---------- Kutipan Teks ----------

Revisi RUU KPK, Praktisi Hukum: Sebaiknya Judicial Review ke MK

Sabtu, 05 Oktober 2019 - 22:34 WIB
Revisi RUU KPK, Praktisi Hukum: Sebaiknya Judicial Review ke MK
Praktisi hukum yang juga intelektual muda NU, Amsori memberikan keterangan pers terkait revisi UU KPK di Kantor KMI, Jakarta Pusat, Sabtu (5/10/2019). FOTO/IST
A A A
JAKARTA - Rancangan Undang-Undang Komisi Pemberantasan Korupsi (RUU KPK) yang telah disahkan menjadi UU KPK pada 17 September 2019 oleh DPR masih menuai kontroversi dan sorotan publik. Gelombang aksi demo mahasiswa yang terus bergulir menjadi batu sandungan keberadaan UU KPK yang baru meskipun sudah menjadi salah satu pijakan bagi negara agar KPK berdiri sesuai dengan fungsinya dan berdiri sesuai dengan posisinya sebagai lembaga negara.

----------

== Daftar Tugas ==
[1] Salinlah bagian artikel tentang revisi UU KPK di atas, yakni rentang dari "Sabtu, 05 Oktober" sampai dengan "sebagai lembaga negara.".
[2] Terjemahkan kalimat berikut dari artikel tentang revisi UU KPK ke dalam bahasa Inggris: "Gelombang aksi demo mahasiswa yang terus bergulir menjadi batu sandungan keberadaan UU KPK yang baru meskipun sudah menjadi salah satu pijakan bagi negara agar KPK berdiri sesuai dengan fungsinya dan berdiri sesuai dengan posisinya sebagai lembaga negara."
[3] Lanjutkan artikel tentang revisi UU KPK di atas, dimulai setelah kalimat terakhir yang ditampilkan.

---------- Baris Data ----------

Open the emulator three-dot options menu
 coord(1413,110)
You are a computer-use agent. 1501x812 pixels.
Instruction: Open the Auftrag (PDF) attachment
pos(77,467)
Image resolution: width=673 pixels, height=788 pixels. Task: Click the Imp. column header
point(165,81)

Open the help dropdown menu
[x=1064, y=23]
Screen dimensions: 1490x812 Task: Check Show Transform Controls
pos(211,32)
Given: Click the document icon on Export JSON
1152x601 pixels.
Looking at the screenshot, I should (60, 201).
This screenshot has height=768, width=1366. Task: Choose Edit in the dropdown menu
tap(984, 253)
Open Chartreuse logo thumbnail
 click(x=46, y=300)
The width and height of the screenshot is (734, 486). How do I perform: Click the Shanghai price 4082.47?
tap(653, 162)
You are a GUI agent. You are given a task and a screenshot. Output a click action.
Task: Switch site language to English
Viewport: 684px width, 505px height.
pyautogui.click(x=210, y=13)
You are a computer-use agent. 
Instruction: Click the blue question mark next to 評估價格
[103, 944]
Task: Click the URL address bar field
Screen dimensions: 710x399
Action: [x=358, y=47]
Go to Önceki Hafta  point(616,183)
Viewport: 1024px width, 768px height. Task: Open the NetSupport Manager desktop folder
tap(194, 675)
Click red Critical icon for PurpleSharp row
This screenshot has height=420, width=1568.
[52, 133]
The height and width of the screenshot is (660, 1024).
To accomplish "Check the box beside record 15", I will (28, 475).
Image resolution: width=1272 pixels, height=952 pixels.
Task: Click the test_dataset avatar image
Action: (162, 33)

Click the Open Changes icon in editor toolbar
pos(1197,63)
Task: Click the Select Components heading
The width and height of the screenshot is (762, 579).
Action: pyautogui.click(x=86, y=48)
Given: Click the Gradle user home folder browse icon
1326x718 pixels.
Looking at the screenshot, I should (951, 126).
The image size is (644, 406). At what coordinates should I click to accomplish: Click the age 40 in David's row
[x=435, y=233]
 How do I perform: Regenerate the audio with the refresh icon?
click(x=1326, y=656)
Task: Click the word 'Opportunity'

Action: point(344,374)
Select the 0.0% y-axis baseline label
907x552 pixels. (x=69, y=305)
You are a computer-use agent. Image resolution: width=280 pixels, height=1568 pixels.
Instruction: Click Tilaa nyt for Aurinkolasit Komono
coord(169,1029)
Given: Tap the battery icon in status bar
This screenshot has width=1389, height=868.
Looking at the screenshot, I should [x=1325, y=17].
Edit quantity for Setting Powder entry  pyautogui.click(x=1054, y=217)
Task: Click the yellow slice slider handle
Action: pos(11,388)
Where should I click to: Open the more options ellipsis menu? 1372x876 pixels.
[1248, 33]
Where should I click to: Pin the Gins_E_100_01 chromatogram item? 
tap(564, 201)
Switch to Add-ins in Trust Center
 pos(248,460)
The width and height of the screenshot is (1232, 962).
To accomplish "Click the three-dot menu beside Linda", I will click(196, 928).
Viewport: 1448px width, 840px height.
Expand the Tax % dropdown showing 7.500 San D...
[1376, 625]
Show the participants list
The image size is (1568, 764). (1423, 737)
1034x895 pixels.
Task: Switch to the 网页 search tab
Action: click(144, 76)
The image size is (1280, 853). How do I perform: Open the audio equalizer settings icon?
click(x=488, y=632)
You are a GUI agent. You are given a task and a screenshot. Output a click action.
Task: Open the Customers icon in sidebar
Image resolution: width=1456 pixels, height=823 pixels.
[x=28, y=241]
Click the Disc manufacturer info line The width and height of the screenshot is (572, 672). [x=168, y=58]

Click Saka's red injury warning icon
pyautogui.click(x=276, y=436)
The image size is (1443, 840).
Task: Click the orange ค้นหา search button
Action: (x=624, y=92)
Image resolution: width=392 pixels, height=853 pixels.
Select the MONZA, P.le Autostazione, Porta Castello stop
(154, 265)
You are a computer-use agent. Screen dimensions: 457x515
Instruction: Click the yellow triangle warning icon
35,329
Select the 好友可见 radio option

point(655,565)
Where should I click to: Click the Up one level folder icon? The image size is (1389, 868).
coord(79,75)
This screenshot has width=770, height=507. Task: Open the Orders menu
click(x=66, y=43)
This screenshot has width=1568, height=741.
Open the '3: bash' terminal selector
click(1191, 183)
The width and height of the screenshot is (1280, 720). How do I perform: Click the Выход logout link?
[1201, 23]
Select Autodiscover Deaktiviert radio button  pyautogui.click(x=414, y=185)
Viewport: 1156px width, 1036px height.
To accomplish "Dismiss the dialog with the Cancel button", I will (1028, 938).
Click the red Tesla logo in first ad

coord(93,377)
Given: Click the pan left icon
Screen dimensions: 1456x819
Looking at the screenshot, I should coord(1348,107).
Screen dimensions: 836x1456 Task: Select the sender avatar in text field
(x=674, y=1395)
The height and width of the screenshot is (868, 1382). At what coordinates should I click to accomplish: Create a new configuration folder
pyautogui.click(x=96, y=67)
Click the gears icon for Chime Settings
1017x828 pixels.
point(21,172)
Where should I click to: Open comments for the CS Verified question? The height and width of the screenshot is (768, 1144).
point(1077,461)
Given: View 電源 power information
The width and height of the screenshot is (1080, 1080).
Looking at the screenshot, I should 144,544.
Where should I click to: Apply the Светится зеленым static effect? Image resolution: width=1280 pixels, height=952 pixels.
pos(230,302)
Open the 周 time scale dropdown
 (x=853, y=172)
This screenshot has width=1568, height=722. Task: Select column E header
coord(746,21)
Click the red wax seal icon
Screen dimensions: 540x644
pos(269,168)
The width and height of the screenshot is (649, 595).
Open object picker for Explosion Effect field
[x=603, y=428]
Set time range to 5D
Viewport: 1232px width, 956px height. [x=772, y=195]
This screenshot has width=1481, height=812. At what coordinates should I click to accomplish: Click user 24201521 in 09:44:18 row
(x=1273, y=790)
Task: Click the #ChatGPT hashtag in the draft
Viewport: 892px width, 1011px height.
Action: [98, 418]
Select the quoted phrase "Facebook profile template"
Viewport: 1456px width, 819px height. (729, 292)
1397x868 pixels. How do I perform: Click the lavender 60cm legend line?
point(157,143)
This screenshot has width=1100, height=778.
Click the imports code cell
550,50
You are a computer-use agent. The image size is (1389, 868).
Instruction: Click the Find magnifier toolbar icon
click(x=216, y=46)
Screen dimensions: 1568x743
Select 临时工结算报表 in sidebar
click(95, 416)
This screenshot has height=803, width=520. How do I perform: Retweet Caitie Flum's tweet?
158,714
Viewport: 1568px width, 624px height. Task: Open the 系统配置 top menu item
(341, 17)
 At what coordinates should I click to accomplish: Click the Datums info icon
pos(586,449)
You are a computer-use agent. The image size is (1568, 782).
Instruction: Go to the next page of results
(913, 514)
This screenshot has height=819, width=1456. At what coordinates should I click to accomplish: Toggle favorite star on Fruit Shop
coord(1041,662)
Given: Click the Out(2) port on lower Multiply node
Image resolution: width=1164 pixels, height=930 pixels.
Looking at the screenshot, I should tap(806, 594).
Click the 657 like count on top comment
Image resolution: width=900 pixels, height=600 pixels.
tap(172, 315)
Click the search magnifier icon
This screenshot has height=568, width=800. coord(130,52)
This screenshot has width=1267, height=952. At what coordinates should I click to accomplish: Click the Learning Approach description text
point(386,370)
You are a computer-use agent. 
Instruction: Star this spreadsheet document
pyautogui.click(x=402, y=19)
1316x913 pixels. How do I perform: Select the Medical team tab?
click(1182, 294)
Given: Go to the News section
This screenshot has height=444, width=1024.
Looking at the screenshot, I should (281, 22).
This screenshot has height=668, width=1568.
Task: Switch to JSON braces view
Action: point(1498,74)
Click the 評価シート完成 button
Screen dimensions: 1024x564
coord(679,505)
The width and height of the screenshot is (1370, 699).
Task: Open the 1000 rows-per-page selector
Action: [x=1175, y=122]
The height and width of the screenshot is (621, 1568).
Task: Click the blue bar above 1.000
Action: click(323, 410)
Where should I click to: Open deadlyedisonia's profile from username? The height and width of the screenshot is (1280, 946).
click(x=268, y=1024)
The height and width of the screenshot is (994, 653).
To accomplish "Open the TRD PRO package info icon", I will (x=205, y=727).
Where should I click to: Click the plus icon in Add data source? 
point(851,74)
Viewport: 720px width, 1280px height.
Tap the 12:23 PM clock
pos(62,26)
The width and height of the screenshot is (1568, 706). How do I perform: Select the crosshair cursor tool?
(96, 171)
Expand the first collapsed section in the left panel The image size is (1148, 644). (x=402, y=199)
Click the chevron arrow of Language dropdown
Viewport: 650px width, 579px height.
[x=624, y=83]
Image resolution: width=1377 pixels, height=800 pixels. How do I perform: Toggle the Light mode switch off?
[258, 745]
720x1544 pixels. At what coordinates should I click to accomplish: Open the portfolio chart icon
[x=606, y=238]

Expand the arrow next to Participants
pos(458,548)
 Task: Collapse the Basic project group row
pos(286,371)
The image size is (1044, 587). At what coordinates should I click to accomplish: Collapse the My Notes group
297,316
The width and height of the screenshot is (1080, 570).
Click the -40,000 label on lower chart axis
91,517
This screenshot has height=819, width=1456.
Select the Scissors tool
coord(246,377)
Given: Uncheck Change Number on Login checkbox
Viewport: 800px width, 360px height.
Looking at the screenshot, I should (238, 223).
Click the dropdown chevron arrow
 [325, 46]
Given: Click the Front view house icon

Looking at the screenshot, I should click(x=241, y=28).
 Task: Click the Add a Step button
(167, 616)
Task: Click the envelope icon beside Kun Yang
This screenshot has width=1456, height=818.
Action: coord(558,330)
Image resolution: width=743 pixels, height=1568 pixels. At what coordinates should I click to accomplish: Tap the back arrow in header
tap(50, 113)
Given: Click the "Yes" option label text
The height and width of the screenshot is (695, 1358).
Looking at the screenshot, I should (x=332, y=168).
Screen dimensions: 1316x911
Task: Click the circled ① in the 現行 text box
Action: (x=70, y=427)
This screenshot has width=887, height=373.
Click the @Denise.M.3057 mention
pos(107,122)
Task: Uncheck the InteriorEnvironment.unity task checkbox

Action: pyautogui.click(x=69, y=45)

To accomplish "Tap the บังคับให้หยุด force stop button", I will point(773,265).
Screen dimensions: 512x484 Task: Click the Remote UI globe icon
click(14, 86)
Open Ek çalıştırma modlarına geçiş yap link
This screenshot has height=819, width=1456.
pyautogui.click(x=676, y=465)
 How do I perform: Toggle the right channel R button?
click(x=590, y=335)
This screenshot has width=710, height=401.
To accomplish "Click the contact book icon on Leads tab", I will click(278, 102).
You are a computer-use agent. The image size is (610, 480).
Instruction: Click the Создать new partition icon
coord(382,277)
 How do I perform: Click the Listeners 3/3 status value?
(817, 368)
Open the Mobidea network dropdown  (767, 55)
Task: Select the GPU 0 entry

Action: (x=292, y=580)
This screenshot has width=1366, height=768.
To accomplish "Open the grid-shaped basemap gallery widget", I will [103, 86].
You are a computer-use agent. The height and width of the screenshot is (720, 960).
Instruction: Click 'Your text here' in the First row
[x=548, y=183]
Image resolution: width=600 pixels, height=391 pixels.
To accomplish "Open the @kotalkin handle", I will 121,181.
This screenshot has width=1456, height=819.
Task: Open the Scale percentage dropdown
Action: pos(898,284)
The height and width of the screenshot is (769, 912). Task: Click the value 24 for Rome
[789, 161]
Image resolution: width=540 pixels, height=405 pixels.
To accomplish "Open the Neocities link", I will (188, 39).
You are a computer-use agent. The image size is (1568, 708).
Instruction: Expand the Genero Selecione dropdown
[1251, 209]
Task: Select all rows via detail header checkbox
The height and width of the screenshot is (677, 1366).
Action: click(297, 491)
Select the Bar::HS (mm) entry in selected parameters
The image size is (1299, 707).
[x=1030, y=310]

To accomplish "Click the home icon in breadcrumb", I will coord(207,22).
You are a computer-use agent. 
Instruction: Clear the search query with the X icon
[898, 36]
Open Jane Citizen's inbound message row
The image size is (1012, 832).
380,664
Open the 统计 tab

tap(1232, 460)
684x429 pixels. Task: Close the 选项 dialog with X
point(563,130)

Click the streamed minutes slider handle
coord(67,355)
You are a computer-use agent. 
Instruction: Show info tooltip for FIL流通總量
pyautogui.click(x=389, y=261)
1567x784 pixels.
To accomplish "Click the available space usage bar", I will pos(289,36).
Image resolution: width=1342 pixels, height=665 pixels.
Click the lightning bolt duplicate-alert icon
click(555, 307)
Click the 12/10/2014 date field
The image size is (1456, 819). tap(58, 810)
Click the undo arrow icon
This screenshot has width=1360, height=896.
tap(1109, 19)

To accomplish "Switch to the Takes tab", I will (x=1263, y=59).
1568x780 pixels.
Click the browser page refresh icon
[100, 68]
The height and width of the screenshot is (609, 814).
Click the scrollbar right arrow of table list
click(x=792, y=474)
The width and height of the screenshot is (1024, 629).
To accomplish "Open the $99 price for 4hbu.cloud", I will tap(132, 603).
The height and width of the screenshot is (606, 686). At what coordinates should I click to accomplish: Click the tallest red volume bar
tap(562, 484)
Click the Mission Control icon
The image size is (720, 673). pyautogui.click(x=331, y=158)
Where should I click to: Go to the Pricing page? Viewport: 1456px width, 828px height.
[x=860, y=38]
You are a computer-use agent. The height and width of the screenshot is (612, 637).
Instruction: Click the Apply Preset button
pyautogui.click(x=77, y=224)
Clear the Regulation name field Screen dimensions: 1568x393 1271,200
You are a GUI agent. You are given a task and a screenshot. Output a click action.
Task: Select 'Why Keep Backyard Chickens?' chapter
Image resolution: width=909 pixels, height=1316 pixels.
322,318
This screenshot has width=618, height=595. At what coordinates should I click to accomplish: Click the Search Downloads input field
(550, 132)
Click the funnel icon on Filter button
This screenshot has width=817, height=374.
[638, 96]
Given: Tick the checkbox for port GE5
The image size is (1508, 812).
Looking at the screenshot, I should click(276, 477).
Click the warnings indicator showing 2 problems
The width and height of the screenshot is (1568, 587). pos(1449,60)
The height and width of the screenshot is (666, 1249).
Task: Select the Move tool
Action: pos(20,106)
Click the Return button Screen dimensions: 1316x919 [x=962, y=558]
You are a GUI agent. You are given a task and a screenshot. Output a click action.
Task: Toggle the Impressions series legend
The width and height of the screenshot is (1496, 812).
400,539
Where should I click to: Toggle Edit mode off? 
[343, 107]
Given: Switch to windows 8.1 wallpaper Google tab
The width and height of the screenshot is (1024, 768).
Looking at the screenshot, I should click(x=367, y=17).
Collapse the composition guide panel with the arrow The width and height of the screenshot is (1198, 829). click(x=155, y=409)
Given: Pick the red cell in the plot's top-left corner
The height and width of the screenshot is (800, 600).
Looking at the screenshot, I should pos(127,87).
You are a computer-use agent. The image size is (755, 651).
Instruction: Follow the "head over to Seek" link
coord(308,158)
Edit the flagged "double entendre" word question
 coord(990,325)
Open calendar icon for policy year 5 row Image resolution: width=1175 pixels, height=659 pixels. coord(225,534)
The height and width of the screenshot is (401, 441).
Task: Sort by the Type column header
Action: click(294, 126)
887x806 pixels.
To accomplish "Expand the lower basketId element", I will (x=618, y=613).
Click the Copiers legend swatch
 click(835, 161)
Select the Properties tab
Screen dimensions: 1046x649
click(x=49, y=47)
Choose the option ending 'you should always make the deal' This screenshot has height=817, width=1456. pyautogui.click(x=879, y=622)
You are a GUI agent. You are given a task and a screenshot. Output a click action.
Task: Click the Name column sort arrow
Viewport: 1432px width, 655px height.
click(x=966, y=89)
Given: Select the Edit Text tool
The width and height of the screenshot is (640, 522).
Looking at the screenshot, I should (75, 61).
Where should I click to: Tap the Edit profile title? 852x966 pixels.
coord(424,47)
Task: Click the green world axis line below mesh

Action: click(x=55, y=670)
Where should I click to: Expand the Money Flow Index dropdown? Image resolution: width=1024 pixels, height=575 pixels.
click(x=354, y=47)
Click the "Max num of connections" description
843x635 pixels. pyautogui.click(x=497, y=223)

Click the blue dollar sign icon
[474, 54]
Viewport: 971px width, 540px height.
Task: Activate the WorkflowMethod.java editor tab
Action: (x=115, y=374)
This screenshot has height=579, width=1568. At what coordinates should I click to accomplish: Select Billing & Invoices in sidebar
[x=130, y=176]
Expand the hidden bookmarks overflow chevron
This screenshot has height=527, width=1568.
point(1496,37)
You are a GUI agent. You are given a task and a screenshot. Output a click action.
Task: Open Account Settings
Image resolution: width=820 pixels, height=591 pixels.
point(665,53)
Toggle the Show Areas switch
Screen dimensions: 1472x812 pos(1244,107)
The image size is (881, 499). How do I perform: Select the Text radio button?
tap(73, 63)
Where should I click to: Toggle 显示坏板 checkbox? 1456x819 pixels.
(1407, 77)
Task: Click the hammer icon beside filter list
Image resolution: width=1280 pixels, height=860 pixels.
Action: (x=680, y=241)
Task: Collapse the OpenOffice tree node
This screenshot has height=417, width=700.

----------

== Jawaban Tiap Tugas ==
[1]
Sabtu, 05 Oktober 2019 - 22:34 WIB
Revisi RUU KPK, Praktisi Hukum: Sebaiknya Judicial Review ke MK
Praktisi hukum yang juga intelektual muda NU, Amsori memberikan keterangan pers terkait revisi UU KPK di Kantor KMI, Jakarta Pusat, Sabtu (5/10/2019). FOTO/IST
A A A
JAKARTA - Rancangan Undang-Undang Komisi Pemberantasan Korupsi (RUU KPK) yang telah disahkan menjadi UU KPK pada 17 September 2019 oleh DPR masih menuai kontroversi dan sorotan publik. Gelombang aksi demo mahasiswa yang terus bergulir menjadi batu sandungan keberadaan UU KPK yang baru meskipun sudah menjadi salah satu pijakan bagi negara agar KPK berdiri sesuai dengan fungsinya dan berdiri sesuai dengan posisinya sebagai lembaga negara.

[2] The ongoing wave of student demonstrations has become a stumbling block to the existence of the new KPK Law, even though it has already become one of the foundations for the state so that the KPK stands in accordance with its function and in accordance with its position as a state institution.

[3]
Praktisi hukum yang juga intelektual muda Nahdlatul Ulama (NU), Amsori berpendapat, UU KPK baru adalah bentuk penguatan KPK secara kelembagaan yang diinisiasi DPR agar pegawai tunduk pada satu sistem, termasuk penataan birokrasi internal. Dengan begitu, kata Amsori, KPK tidak akan disalahgunakan menjadi alat politik golongan tertentu untuk menekan lawan politiknya yang berseberangan.

Terkait dengan tuntutan agar dikeluarkannya Peraturan Pemerintah Pengganti Undang-Undang (Perppu) KPK, Amsori mengecam segala bentuk desakan dan penggiringan opini. Dia menilai bahwa Presiden Joko Widodo (Jokowi) tidak perlu lagi mengeluarkan Perppu sebagai langkah mengatasi RUU KPK yang sudah disahkan DPR. Alasannya, Indonesia saat ini belum dalam kondisi genting sehingga penerbitan Perppu bisa dianggap melebihi kewenangan presiden.

"Jika mengacu aturan hukum yang ada, jika ada undang-undang yang sudah disahkan tapi tidak diterima oleh sebagian masyarakat, bisa dibatalkan dengan mekanisme uji materi (judicial review) di MK (Mahkamah Konstitusi). Upaya ini untuk mengevaluasi undang-undang yang dinilai melanggar konstitusi," ujar Amsori dalam jumpa pers di Kantor KMI, Jakarta Pusat, Sabtu (5/10/2019).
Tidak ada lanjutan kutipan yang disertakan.